O Pinta é essencialmente um antiplayboy. Arrisco-me a dizer que o Pinta é uma
invenção playboyniana para caracterizar tudo aquilo que ele renega e exclui. Não era
raro encontrar, no final da década de 90 e início do nosso século, playboys que iam para
o Vila Folia, ou qualquer outro local da moda, apenas para “quebrar os pinta”.
Ser pinta é um conceito mutável, já que está em construção. Na minha adolescência,
pinta era também o alternativo. O “boy” com bermuda da Cyclone era tão pinta quanto
o de camisa de banda. De modo que o adjetivo “pinta” era utilizado para descrever
pejorativamente os que não seguiam o padrão, que não possuíam o estilo pasteurizado e
padronizado da típica classe média natalense, dos apartamentos e conjuntos
habitacionais. A criação de uma famoso perfil no Twitter (@pintanatalense) contribuiu
para que o termo fosse visto de modo menos pejorativo, contribuindo para a formação
de um certo “orgulho pinta” e a consolidação do personagem com os estereótipos já
fixados na mente do natalense. Dando certa identidade ao pinta.
Pinta é aquele que vive a cidade, a conhece, portanto, não teme andar na rua, sua
malícia é antes de tudo uma proteção; ele veste-se para a cidade, sua praia, seu clima, na
cidade está em casa; sua identidade ainda está em construção, mas confunde-se
visceralmente com uma identidade natalense – que também está sendo construída.
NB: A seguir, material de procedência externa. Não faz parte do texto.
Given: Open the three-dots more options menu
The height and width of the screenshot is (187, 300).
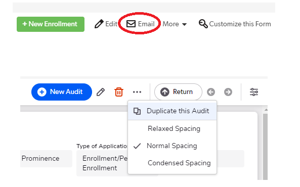Looking at the screenshot, I should coord(137,92).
Nossa identidade não está no telejornal, nos programas de TV, nos artistas, nos
intelectuais, nos políticos, ou na internet. Nossa identidade está nas ruas. Nas ruas está o
Pinta Natalense.
Por isso, o Pinta é patrimônio cultural da cidade, todos aqueles que se “criaram” nas
ruas de Natal, nos espaços públicos, nos “rolés”, independente de classe, tem um pouco
de pinta dentro de si. São eles os legítimos cidadãos natalenses.